** Start RECORDS FOR THIS EXERCISE **

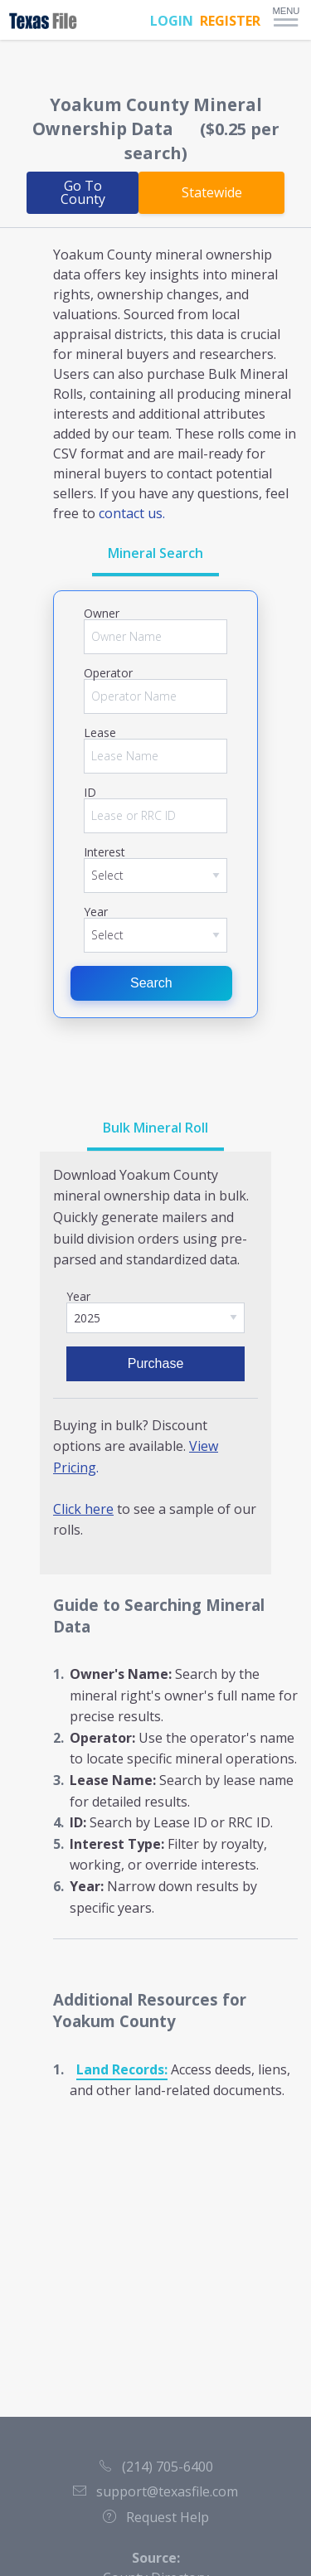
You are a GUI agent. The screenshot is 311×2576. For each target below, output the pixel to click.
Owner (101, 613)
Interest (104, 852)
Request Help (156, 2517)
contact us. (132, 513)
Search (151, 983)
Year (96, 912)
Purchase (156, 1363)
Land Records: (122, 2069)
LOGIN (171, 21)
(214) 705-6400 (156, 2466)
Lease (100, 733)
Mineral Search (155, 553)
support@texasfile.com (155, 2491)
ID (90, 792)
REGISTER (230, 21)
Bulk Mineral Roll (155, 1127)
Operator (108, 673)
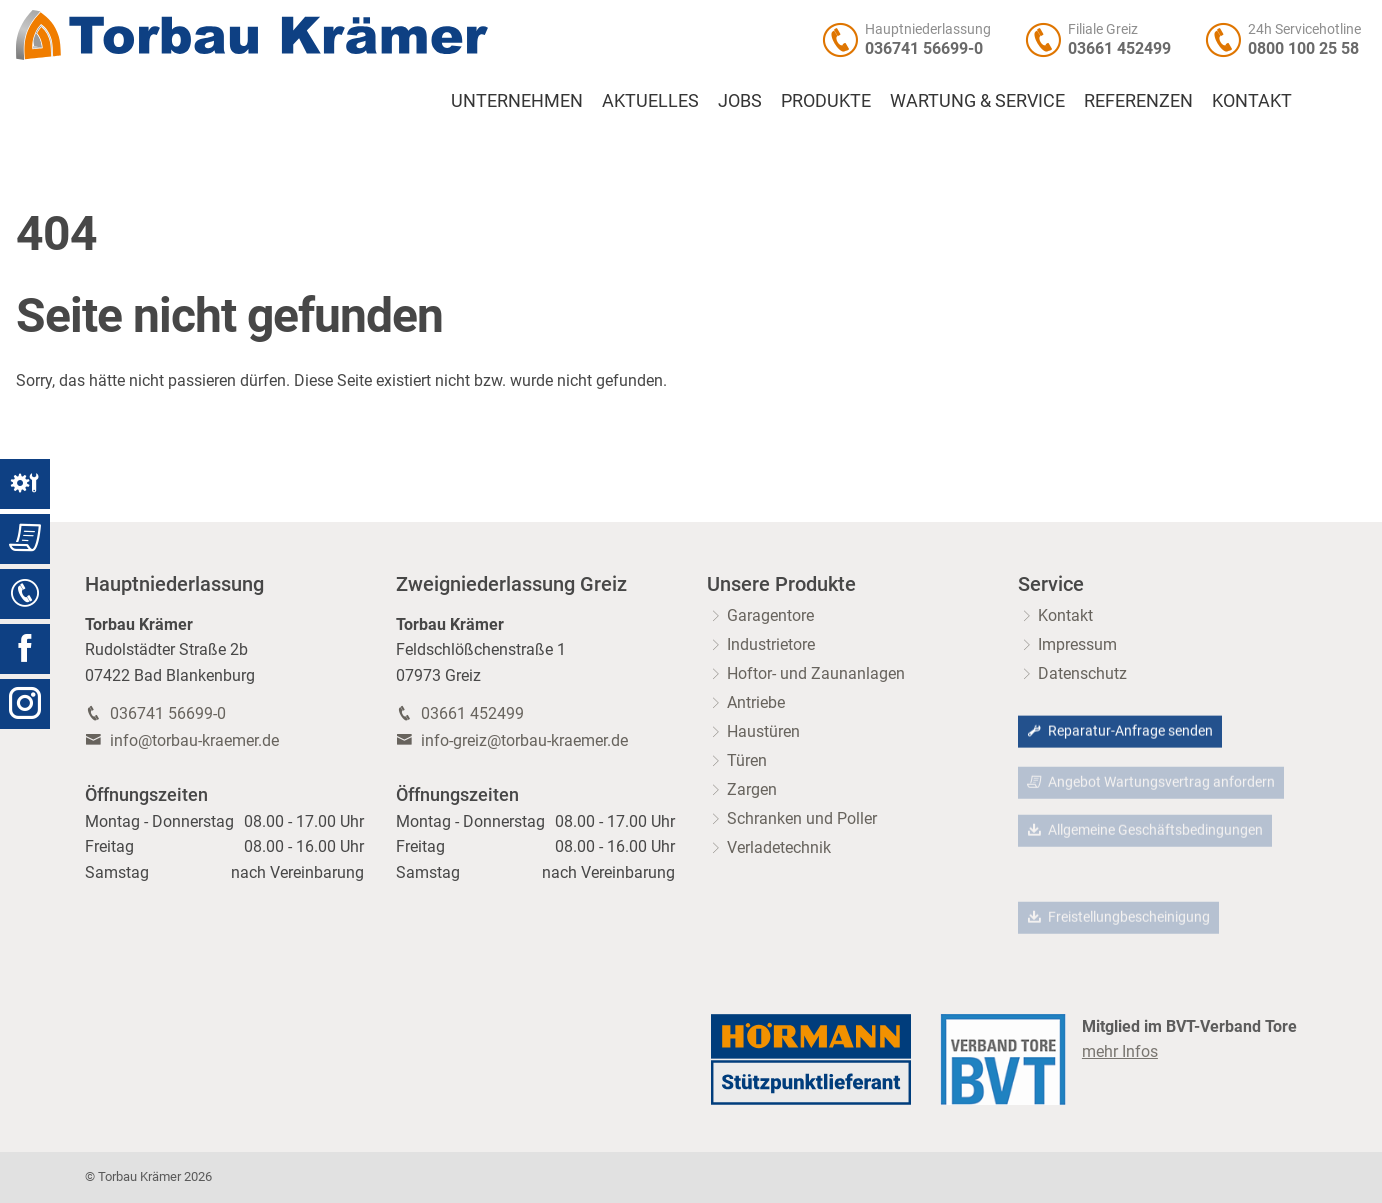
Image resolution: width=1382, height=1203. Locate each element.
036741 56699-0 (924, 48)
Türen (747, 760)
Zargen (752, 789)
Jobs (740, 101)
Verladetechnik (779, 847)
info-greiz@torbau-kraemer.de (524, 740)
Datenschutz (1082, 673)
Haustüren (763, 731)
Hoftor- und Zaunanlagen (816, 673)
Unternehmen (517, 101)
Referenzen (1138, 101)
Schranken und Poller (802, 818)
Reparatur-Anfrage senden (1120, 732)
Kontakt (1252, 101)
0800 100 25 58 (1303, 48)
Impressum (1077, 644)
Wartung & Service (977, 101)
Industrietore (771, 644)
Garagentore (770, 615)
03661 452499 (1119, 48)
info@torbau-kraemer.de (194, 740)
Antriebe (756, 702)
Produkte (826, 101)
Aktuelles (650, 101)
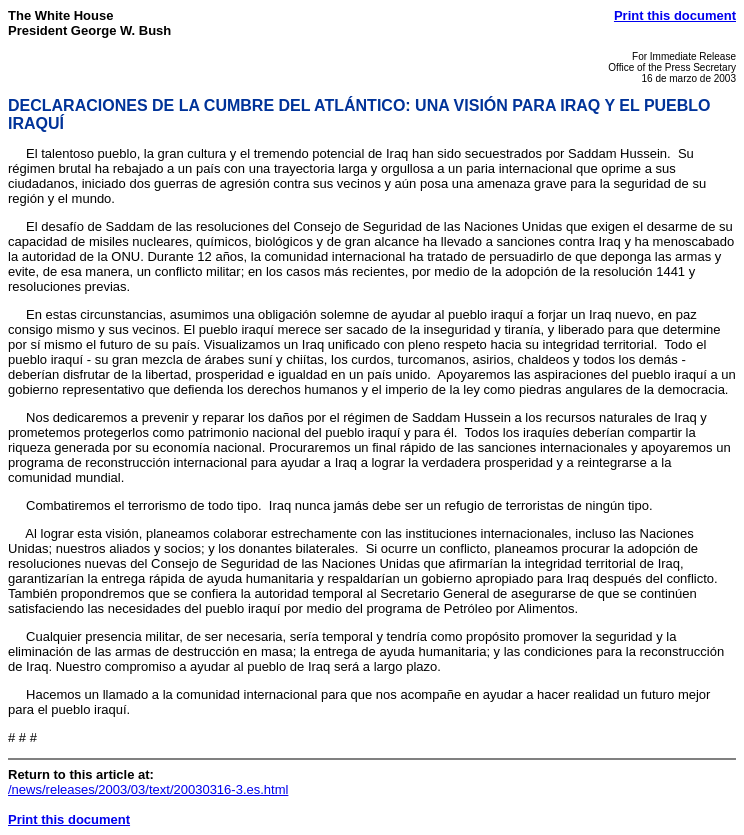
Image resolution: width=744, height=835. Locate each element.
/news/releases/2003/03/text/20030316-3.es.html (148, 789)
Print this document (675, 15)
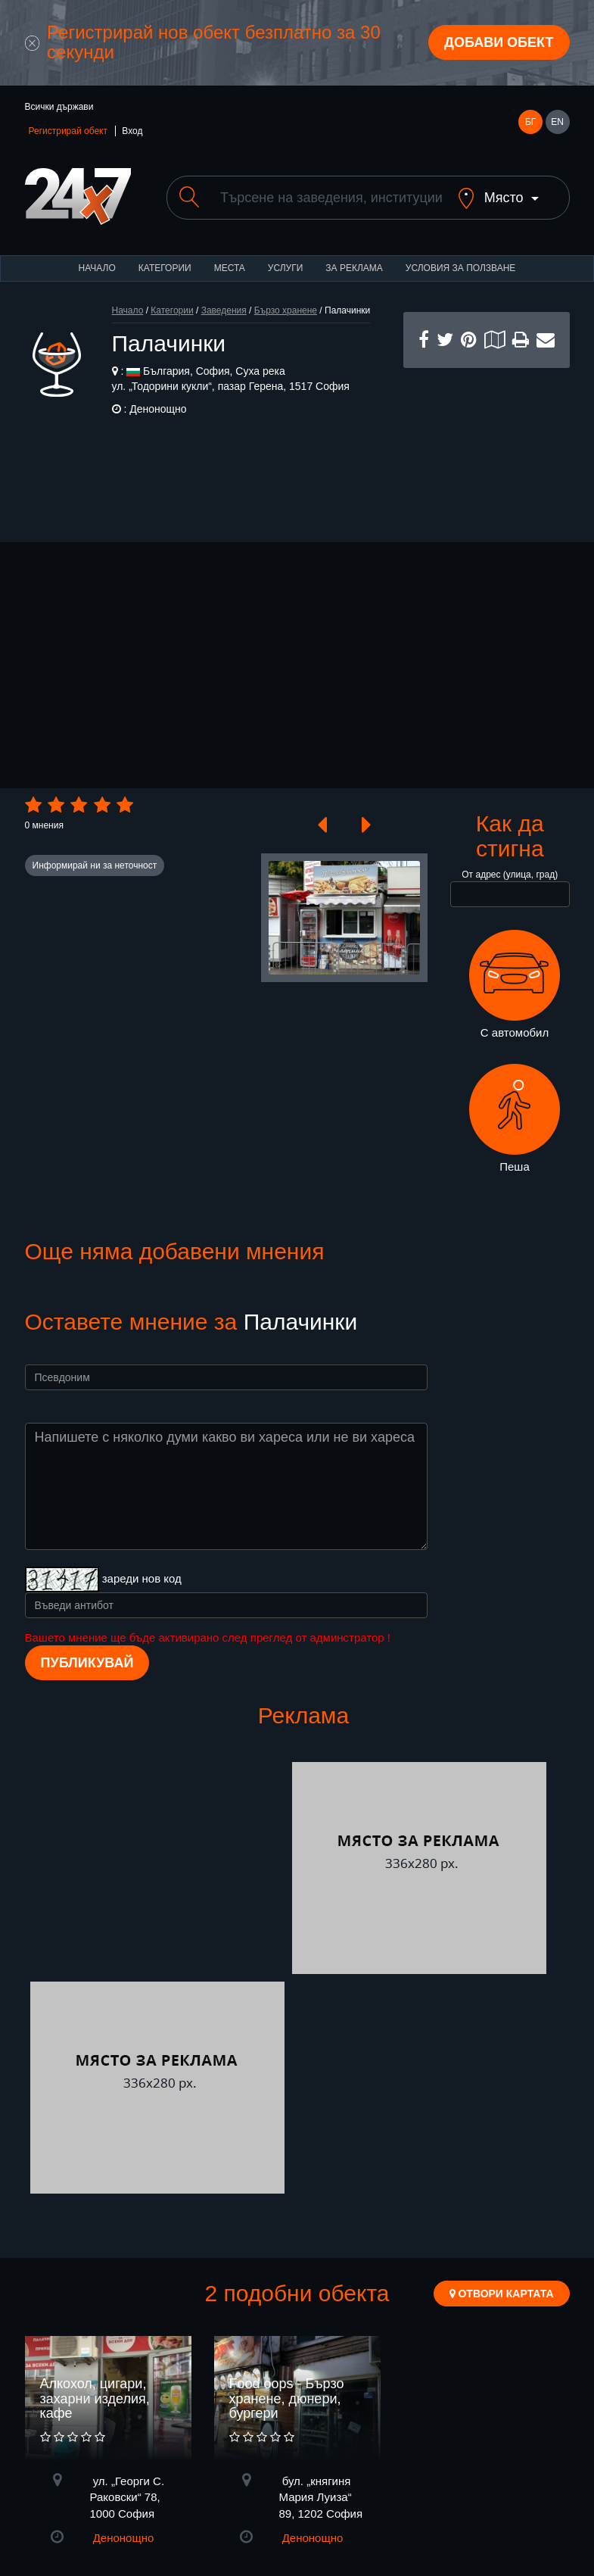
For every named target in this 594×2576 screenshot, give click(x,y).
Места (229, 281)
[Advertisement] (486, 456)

** End RECORDS FOR THIS EXERCISE **

EXERCISE INSTRUCTIONS:
Rewrite the rows from the line with "ID (90, 792)" to the line with "Print this document (675, 15)", both included, and include their request lines unchanged. Multiply every click coordinate in the answers by 0.25 and round to whole numbers with halves rounded up, and leave out the pictures.

ANSWER BELOW:
ID (23, 198)
REGISTER (58, 5)
Bulk Mineral Roll (39, 282)
Operator (27, 168)
Image resolution: width=1382, height=1203. Locate each element.
036741 56699-0 (231, 12)
Türen (187, 190)
Zargen (188, 197)
Jobs (185, 25)
Verladetechnik (195, 212)
info-greiz@torbau-kraemer.de (131, 185)
Datenschutz (271, 168)
Haustüren (191, 183)
Hoftor- und Zaunanlagen (204, 168)
Unternehmen (129, 25)
Referenzen (285, 25)
Schranken und Poller (201, 205)
Reparatur-Anfrage senden (280, 183)
Kontakt (313, 25)
0800 100 25 58 (326, 12)
Impressum (269, 161)
Wartung & Service (244, 25)
Industrietore (193, 161)
Garagentore (193, 154)
03661 452499 (280, 12)
info@torbau-kraemer.de (49, 185)
Antriebe (189, 176)
Produkte (207, 25)
Aktuelles (163, 25)
Image resolution: width=744, height=835. Locate each element.
/news/releases/2003/03/text/20030316-3.es.html (37, 197)
Print this document (169, 4)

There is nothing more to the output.